Four large-scale renewable energy projects worth about $700 million and expected to create more than 500 construction jobs in Queensland have taken a step forward this week.
Premier Annastacia Palaszczuk said the signing of support deeds for solar farms near Collinsville, Oakey and Longreach today coincided with the approval of the Environmental Impact Statement for the Coopers Gap wind farm near Kingaroy.
“These projects represent a $700 million investment in energy projects and in regional Queensland jobs,” she said.
“My Government is committed to ensuring the security of Queensland’s future energy needs through a mix of coal and gas-fired power stations, along with a growing share for large-scale renewable energy projects.
“The confidence shown in Queensland’s renewable future by these leading energy companies, from overseas and interstate, shows that my government’s policy settings have created an environment ripe for serious and sustainable investment.”
AGL Energy Limited’s $500 million Coopers Gap wind farm, to be built between Kingaroy and Dalby, is forecast to create 350 construction jobs and 20 permanent jobs when it is operational in 2020, supplying power through Powerlink’s existing transmission line to the network.
Energy Minister Mark Bailey said Queensland’s biggest wind farm could generate up to 460MW of electricity and potentially power more than 240,000 households.
“The Palaszczuk Government has already kick-started the renewable energy boom in Queensland with more than 1GW of privately funded renewable energy projects currently in the works delivering more than $2 billion of new investment to Queensland and more than 1900 direct jobs, mostly in our regions – with more to come,” he said.
“We established a renewable energy expert panel to advise on credible pathways to a 50 percent renewable energy target by 2030, and their advice is currently being considered.
“We’re committed to transitioning to a clean energy future responsibly which will see Queensland’s energy system powered by a mix of renewables, gas and traditional baseload generation.”
The Coordinator-General has placed conditions on his approval of the Coopers Gap EIS, including on noise compliance and testing, shadow flicker compliance and offsets for flora and fauna disturbance. (The Coordinator-General’s report is available at www.dsd.qld.gov.au)
Mr Bailey said signing the support deeds which secure long-term revenue certainty for the Collinsville, Oakey and Longreach solar projects meant proponents could now confirm investor funding and begin construction.
“This confirmation of the Whitsunday, Oakey and Longreach solar projects’ inclusion in the State’s Solar 150 program provides a 20-year revenue guarantee, meaning financial contracts can now be delivered and construction can begin,” he said.
“These projects are a sign of the times for regional Queensland’s major role in shaping the state’s transition to a renewable energy economy, and during construction will bring 196 much-needed jobs to the regions.”
The Edify Energy Whitsunday Solar Farm, near Collinsville is a 58MW project worth $122 million.
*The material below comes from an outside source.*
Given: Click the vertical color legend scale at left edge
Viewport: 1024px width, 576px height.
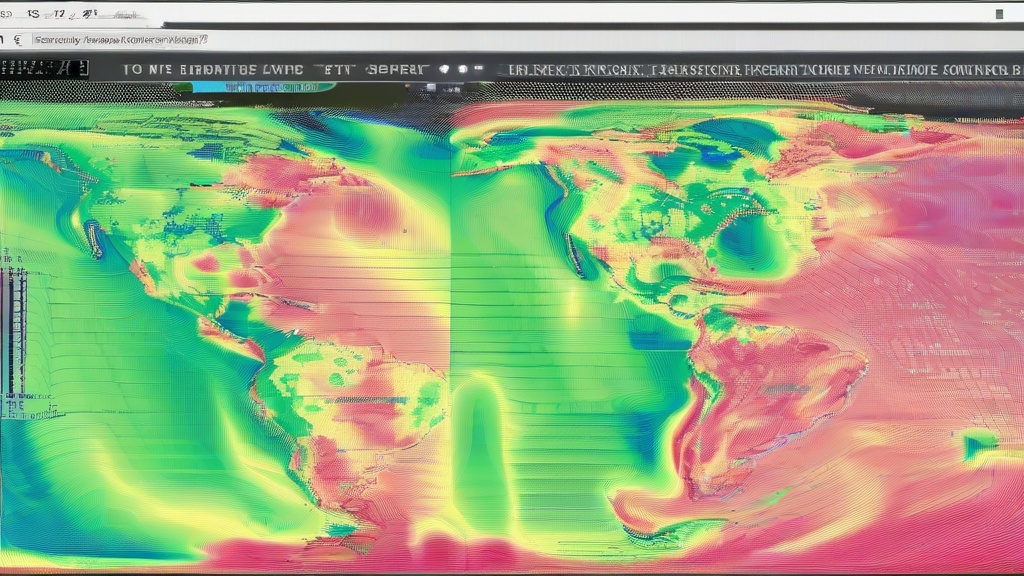Looking at the screenshot, I should pyautogui.click(x=14, y=330).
During construction it is expected to create 116 jobs.
Edify Energy chief executive John Cole said he expected to finalise investment and begin construction in the near future.
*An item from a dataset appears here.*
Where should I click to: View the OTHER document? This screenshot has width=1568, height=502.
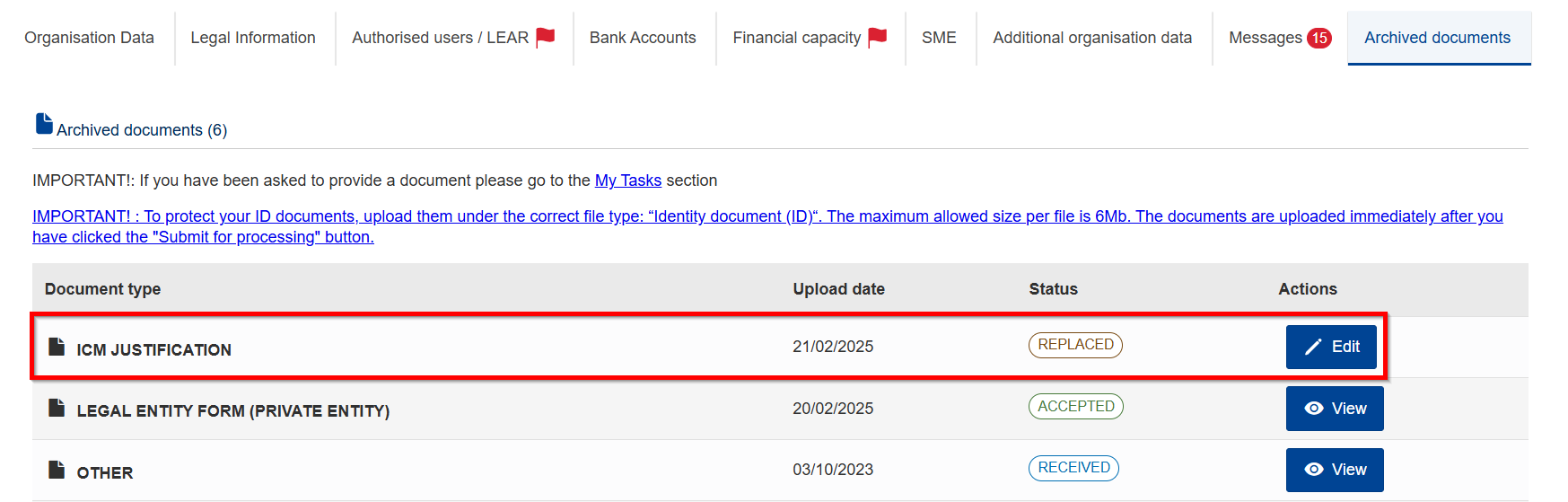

“The Queensland Government’s Solar 150 program, and the federal government’s ARENA large scale solar grant funding program had been instrumental in securing investment from our long term equity partner, Wirsol, to make the project a reality,” he said.
“We hope to build on the momentum the Whitsunday Solar Farm has provided to advance further projects in Queensland in very short order.”
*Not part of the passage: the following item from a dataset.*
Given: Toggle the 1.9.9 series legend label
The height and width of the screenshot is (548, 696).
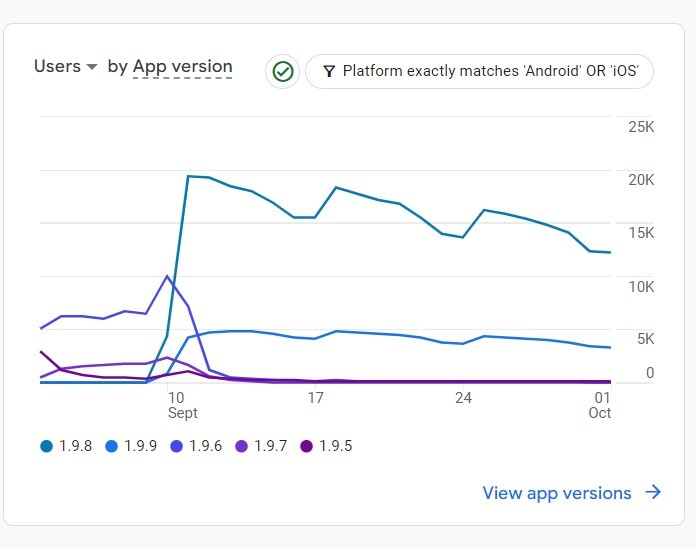Looking at the screenshot, I should click(x=140, y=446).
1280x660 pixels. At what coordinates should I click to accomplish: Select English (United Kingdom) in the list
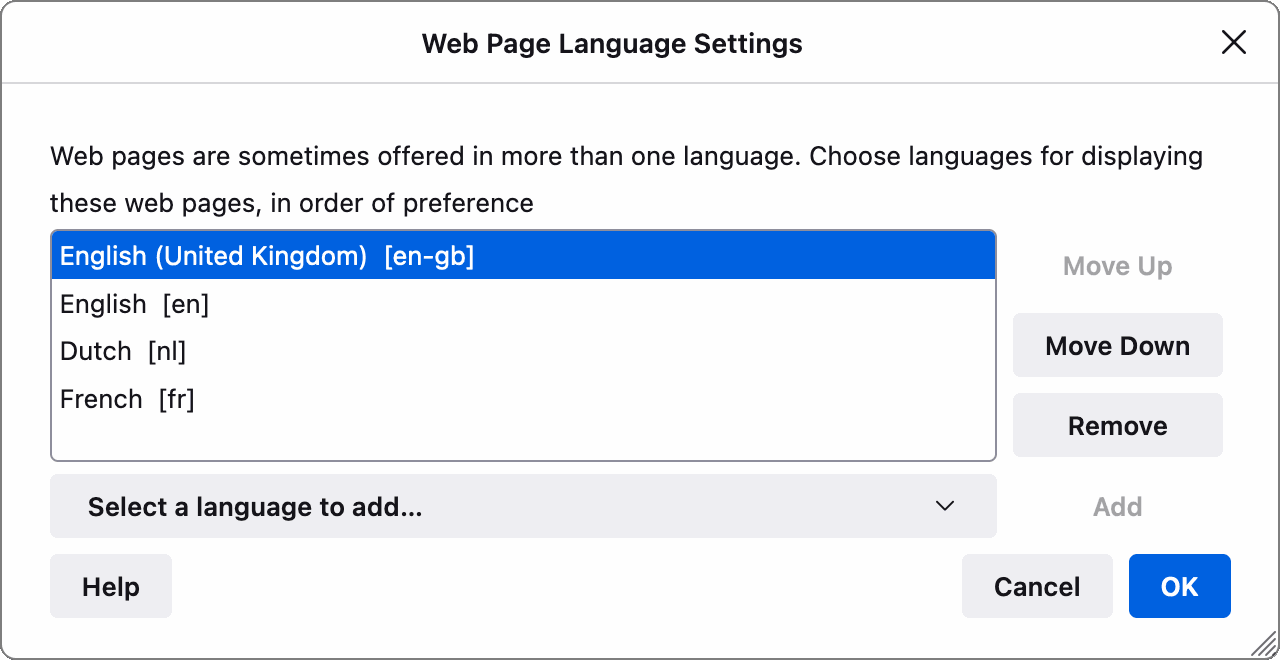(x=267, y=256)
Canadian Solar general manager Daniel Ruoss said the $28 million 15MW Longreach project would employ 30 people during construction, and the $48 million 25MW Oakey project would bring with it 50 construction jobs.
“We expect to begin construction on both projects in May 2017 and be grid connected in early 2018,” he said.
“The Oakey project will also have a second stage involving an additional 55MWs commencing construction in the second half of 2017.
“We’ve chosen Queensland for our investment because of its world-class resources, great infrastructure and a forward looking Government. Queensland is truly the Sunshine State.”